Award: Category Award (IBD)
Award: Presidential Poster Award
Jessica R. Allegretti, MD, MPH1, Benjamin Mullish, MBBS2, Jonathan Hurtado, BA1, Madeline Carrellas, BA1, Jenna Marcus, BA1, Emmalee Phelps3, William Pettee, BA4, Julian Marchesi, PhD5, Julie A.K. McDonald, PhD5, Grace Barker, PhD5, Jesus Miguens Blanco, PhD5, Isabel Garcia Perez, PhD5, Colleen R. Kelly, MD, FACG6, Ari Grinspan, MD7, Monika Fischer, MD8
1Brigham and Women's Hospital, Boston, MA; 2Imperial College of London, London, Northern Ireland, United Kingdom; 3Indiana University, Indianapolis, IN; 4OpenBiome, Cambridge, MA; 5Imperial College of London, London, England, United Kingdom; 6Warren Alpert Medical School of Brown University, Providence, RI; 7Mount Sinai Hospital, New York, NY; 8Indiana University School of Medicine, Indianapolis, IN
Introduction: Recurrent C. difficile infection (rCDI) is a major challenge among patients with inflammatory bowel disease (IBD). Perturbation of microbiota-mediated metabolism of short chain fatty acids (SCFA) has been reported in IBD patients. Fecal microbiota transplantation (FMT), an established therapy for rCDI, alters gut microbiota composition, but effects on SCFA are unclear. Accordingly, this study assessed SCFA profiles in IBD patients with rCDI pre- and post-FMT.
Methods: This open-label, prospective, single-arm multi-center cohort study enrolled patients from 4 tertiary care centers. Patients with IBD and ≥2 episodes of CDI received a single colonoscopic FMT from a universal stool bank. The primary outcome was CDI recurrence up to week 8 defined as diarrhea and EIA-positive toxin testing for C. difficile. Stool for metabolomic profiling was collected pre-FMT and week 1, 8 and 12 weeks post-FMT. A targeted gas chromatography-mass spectrometry protocol was used for the identification and quantification of SCFA. SCFA concentrations were analyzed via univariate analysis, comparing groups (e.g. pre- vs post-FMT).

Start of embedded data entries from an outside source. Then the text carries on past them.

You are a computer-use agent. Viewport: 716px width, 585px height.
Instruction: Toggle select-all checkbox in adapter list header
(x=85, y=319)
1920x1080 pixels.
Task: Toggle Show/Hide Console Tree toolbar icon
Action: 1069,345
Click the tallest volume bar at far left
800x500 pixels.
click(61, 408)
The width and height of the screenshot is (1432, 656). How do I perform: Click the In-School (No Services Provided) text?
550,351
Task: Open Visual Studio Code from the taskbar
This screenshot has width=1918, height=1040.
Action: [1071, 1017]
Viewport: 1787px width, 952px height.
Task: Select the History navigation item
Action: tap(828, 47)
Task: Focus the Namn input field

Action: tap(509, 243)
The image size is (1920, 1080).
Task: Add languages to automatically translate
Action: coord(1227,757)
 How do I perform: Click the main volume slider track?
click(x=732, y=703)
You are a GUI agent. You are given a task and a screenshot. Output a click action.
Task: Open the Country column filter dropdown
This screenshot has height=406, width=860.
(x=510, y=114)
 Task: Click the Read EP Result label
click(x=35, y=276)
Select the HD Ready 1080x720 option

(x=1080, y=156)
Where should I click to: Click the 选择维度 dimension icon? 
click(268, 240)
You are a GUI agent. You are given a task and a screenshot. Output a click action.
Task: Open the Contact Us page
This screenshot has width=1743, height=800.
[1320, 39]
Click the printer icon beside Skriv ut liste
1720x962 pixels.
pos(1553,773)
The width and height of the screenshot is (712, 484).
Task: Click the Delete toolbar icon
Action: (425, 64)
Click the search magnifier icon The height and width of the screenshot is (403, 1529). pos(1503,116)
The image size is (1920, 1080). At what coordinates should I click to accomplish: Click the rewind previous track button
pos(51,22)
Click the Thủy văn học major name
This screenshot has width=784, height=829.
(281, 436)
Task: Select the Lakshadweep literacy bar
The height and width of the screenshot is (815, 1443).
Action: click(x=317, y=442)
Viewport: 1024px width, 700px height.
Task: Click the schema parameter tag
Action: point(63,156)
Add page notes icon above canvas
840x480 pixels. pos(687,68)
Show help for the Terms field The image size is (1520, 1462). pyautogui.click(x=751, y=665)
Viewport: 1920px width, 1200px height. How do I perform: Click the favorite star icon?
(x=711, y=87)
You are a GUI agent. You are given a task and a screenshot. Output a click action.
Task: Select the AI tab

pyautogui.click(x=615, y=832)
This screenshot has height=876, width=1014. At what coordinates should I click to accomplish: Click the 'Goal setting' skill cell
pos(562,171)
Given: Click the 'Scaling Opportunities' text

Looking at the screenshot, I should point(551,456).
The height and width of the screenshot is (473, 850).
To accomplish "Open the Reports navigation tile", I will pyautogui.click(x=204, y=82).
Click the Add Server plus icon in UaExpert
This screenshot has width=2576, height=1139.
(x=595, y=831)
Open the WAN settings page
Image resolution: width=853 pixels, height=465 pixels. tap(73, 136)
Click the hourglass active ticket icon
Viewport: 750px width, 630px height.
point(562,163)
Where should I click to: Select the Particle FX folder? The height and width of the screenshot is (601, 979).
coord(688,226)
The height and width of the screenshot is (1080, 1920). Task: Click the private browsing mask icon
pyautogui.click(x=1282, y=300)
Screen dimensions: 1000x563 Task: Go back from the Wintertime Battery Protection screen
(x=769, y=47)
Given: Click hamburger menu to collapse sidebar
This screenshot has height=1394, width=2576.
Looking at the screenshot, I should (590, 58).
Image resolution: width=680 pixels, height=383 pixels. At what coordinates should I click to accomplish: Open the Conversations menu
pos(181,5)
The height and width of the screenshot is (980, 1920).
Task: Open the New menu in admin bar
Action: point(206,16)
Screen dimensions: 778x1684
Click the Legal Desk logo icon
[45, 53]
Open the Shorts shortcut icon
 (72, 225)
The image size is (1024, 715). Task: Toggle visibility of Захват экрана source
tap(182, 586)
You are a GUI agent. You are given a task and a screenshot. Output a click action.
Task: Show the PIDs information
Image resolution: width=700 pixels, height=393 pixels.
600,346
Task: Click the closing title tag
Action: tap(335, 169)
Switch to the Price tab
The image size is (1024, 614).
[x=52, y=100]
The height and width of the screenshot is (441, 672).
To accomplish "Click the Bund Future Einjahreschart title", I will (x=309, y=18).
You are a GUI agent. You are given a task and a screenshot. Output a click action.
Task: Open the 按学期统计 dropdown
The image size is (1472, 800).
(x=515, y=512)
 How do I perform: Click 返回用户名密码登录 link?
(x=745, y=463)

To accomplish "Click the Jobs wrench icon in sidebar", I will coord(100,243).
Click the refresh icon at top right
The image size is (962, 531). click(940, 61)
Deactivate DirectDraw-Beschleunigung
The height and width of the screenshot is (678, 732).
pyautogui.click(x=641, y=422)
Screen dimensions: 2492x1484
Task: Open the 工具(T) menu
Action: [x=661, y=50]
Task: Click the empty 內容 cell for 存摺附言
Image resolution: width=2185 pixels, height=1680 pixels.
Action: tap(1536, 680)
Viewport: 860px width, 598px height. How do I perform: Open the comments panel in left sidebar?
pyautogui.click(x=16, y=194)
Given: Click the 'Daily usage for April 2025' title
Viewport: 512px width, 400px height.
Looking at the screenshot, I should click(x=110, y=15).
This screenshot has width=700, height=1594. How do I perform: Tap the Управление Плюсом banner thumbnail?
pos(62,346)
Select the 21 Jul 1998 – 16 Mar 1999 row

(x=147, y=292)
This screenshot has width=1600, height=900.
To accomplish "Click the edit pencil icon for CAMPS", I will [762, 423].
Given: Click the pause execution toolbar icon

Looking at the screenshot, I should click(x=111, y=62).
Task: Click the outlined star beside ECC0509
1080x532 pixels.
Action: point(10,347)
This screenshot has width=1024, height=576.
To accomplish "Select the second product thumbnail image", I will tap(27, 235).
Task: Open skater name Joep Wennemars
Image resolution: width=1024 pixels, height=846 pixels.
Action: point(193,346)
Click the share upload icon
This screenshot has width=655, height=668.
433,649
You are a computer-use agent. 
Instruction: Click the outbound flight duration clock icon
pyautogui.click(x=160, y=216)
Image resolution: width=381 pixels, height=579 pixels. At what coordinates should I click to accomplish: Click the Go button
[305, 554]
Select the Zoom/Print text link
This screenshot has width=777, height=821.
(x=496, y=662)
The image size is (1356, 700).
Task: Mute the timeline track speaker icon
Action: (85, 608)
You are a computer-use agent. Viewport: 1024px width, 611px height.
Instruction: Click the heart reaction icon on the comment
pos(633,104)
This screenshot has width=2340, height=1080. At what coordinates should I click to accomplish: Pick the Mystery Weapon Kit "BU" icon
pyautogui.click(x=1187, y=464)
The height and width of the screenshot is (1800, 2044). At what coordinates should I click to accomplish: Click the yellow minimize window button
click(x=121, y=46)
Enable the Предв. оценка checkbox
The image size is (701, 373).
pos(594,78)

Results: 37 participants were enrolled, with mean age of 37.6 years (range 20-76) and primarily female (n=21, 57%). 14 had Crohn’s disease (CD) (mean HBI =6.4) and 23 had ulcerative colitis (UC) (mean Partial Mayo Score =4.5). Mean baseline fecal calprotectin was 1804.8 +/- 2307.7 Overall, 3 participants (8%) experienced FMT failure with confirmed EIA-positive stool, and the there were no related serious adverse events. Among the nine SCFAs assessed, including two branched chain fatty acids (isovalerate and isobutyrate) most were significant altered by FMT, with rapid and sustained changes (with the exception of acetate, in which no change was appreciated) (Figure 1). Additionally, 2-hydroxybutyrate and lactate, two markers of metabolic stress, were significantly reduced after FMT. Furthermore, the baseline stool samples of those who went on to recur were compared to those who did not (Figure 2); though not significant, there was a trend towards reduced baseline levels for butyrate, propionate and caproate among those who recurred.
Discussion: To our knowledge, this is the largest prospective trial to assess the effect of FMT in patients with IBD-CDI. The data suggests the efficacy and safety profile is better than previous reports. SCFAs were increased significantly post-FMT, and may offer insight into mechanism of clinically efficacy seen in this study.
Citation: Jessica R. Allegretti, MD, MPH; Benjamin Mullish, MBBS; Jonathan Hurtado, BA; Madeline Carrellas, BA; Jenna Marcus, BA; Emmalee Phelps; William Pettee, BA; Julian Marchesi, PhD; Julie A.K. McDonald, PhD; Grace Barker, PhD; Jesus Miguens Blanco, PhD; Isabel Garcia Perez, PhD; Colleen R. Kelly, MD, FACG; Ari Grinspan, MD; Monika Fischer, MD. P2322 - SHORT CHAIN FATTY ACID PROFILES ARE ALTERED BY FECAL MICROBIOTA TRANSPLANTATION FOR THE TREATMENT OF INFLAMMATORY BOWEL DISEASE AND RECURRENT CLOSTRIDIOIDES DIFFICILE INFECTION. Program No. P2322. ACG 2019 Annual Scientific Meeting Abstracts. San Antonio, Texas: American College of Gastroenterology.